* [WHAT YOU NEED TO DO]: Give back exactly the first lines of the entries below, through the line with "Given: Open the Configuration menu".

(AVAILABLE DATA)

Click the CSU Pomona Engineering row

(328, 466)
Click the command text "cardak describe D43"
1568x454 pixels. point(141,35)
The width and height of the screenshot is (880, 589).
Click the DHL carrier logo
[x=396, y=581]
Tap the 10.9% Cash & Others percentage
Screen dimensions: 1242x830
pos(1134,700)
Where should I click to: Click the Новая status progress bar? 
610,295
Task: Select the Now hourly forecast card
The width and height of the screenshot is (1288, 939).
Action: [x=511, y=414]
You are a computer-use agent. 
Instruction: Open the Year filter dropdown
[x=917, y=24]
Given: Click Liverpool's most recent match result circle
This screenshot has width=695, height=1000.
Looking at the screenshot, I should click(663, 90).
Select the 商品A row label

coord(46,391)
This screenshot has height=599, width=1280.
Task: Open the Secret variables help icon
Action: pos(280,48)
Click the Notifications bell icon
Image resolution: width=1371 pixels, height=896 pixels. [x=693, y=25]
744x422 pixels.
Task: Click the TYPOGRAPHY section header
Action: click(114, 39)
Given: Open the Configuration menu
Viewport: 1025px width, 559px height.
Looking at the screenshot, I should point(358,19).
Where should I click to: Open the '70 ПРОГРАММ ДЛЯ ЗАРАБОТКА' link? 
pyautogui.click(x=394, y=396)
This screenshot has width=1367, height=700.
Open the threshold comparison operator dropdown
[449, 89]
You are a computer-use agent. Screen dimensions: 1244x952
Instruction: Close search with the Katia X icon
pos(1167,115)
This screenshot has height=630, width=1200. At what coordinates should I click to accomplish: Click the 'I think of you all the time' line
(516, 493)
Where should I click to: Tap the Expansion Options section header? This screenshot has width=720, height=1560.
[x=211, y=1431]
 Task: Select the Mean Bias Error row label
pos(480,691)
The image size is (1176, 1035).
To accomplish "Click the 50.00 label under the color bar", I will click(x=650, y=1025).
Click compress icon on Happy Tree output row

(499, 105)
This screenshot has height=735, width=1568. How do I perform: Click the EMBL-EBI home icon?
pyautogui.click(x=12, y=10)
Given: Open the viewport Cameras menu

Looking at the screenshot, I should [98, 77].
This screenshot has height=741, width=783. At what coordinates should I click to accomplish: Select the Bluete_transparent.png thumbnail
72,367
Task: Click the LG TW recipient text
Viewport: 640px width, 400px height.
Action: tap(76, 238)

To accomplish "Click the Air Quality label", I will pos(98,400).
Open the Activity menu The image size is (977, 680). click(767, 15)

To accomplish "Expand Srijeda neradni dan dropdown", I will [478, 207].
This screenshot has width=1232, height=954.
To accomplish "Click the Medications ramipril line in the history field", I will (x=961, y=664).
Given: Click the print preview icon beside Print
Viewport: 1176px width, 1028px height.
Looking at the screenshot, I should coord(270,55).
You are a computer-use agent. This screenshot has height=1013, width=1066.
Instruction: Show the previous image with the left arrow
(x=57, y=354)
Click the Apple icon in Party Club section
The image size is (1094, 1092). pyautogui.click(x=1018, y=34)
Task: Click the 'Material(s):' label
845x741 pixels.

(End AVAILABLE DATA)

* [REPLY TO THE EXERCISE]:
Click the CSU Pomona Engineering row

(328, 466)
Click the command text "cardak describe D43"
1568x454 pixels. point(141,35)
The width and height of the screenshot is (880, 589).
Click the DHL carrier logo
[x=396, y=581]
Tap the 10.9% Cash & Others percentage
Screen dimensions: 1242x830
pos(1134,700)
Where should I click to: Click the Новая status progress bar? 
610,295
Task: Select the Now hourly forecast card
The width and height of the screenshot is (1288, 939).
Action: [x=511, y=414]
You are a computer-use agent. 
Instruction: Open the Year filter dropdown
[x=917, y=24]
Given: Click Liverpool's most recent match result circle
This screenshot has width=695, height=1000.
Looking at the screenshot, I should click(663, 90).
Select the 商品A row label

coord(46,391)
This screenshot has height=599, width=1280.
Task: Open the Secret variables help icon
Action: pos(280,48)
Click the Notifications bell icon
Image resolution: width=1371 pixels, height=896 pixels. [x=693, y=25]
744x422 pixels.
Task: Click the TYPOGRAPHY section header
Action: click(114, 39)
Given: Open the Configuration menu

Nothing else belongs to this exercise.